# Leichter Kratzer auf LG G2 display



## addicTix (20. Januar 2014)

Hallo,

in meiner Handytasche war ein kleines Korn. Dieses hat beim rausziehen des Smartphones ( LG G2 ) im Display einen größeren, aber nicht spürbaren Kratzer hinterlassen.
Mit größer meine ich allerdings, dass er etwas länger ist, jedoch nicht tiefer oder sowas.

Kann man da noch irgendwas machen ? Eigentlich war ich der Meinung, dass eine Handytasche reicht um das Display zu schützen, da ich sowieso keine Schlüssel etc in meiner Hosentasche habe, aber da hab ich wohl falsch gelegen.


----------



## B_R_O_C_K_E (20. Januar 2014)

Ich glaube hier wirst du keine Erfolg haben, den Kratzer rauspolieren zu können, da die neuen Smartphones echte Gläser als Dispalyglas haben und nicht mehr ein Plastikglas wie es früher üblich war. Für kleines Geld mit einer Politur wird das leider nicht mehr zu reparieren sein. Glas tauschen..... wobei das wohl ein zu höher Kostenaufwand sein wird


----------



## KrHome (20. Januar 2014)

Stimme meinem Vorposter zu. Die modernen Displaygläser (Gorilla Glas etc.) schützen hervorragend gegen Metalle, wie z.B. Schlüssel in der Hosentasche. Aber gegen ein simples Sandkorn sind sie machtlos. Da hätte nur eine Displayschutzfolie geholfen. Mit handelsüblicher Politur wirst du aufgrund der Härte des Glases keinen Erfolg haben.


----------



## addicTix (20. Januar 2014)

Also bin ich sozusagen gezwungen ein neues Glas einbauen zu lassen ? Selbst eine Firma die sowas wie Kratzer entfernen macht, hat auch da keine Chance ?


----------



## ColorMe (20. Januar 2014)

Wenn der Kratzer nicht spürbar ist kannst du auch versuchen eine Folie drüber zu kleben. Häufig sind dadurch auch kleinere Kratzer nicht sichtbar.
Ansonsten wirst du wohl nicht um ein neues Glas herum kommen. Politur etc. bringt da (wie schon erwähnt) überhaupt nichts. Bei einem Displayschaden fährst du ja auch nicht zu Carglas. ^^


----------



## Oberst Klink (20. Januar 2014)

Weezer schrieb:


> Also bin ich sozusagen gezwungen ein neues Glas einbauen zu lassen ? Selbst eine Firma die sowas wie Kratzer entfernen macht, hat auch da keine Chance ?


 
Du könntest mal beim örtlichen Optiker nachfragen, ob der da was machen kann. Es könnte sein, dass der dir helfen kann. Fragen kostet ja nichts 

Edit: Irgendwie hast du momentan ne kleine Pechsträhne, oder? Erst der PC umgefallen, jetzt einen Kratzer  Aber Kopf hoch, das wird schon


----------



## alexbirdie (20. Januar 2014)

Bereitgestellte Angaben

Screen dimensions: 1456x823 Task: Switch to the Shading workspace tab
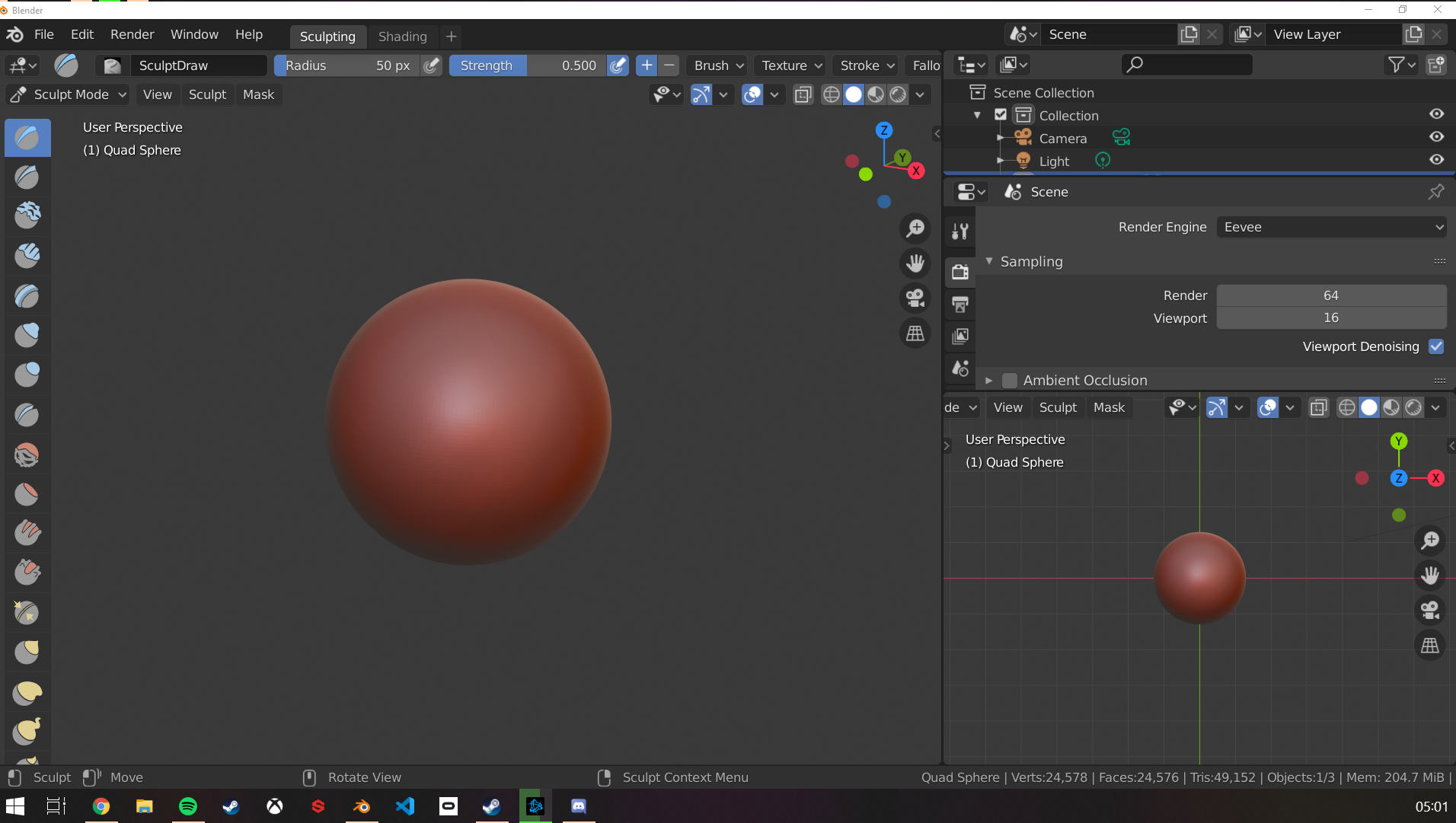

Schriftliche Aufgabe
Entnimm bitte dem Forenthread über den Kratzer im LG-G2-Display wortgetreu die Stelle von „Kann man da“ bis „wohl falsch gelegen.“.

Ergebnis der Übung
Kann man da noch irgendwas machen ? Eigentlich war ich der Meinung, dass eine Handytasche reicht um das Display zu schützen, da ich sowieso keine Schlüssel etc in meiner Hosentasche habe, aber da hab ich wohl falsch gelegen.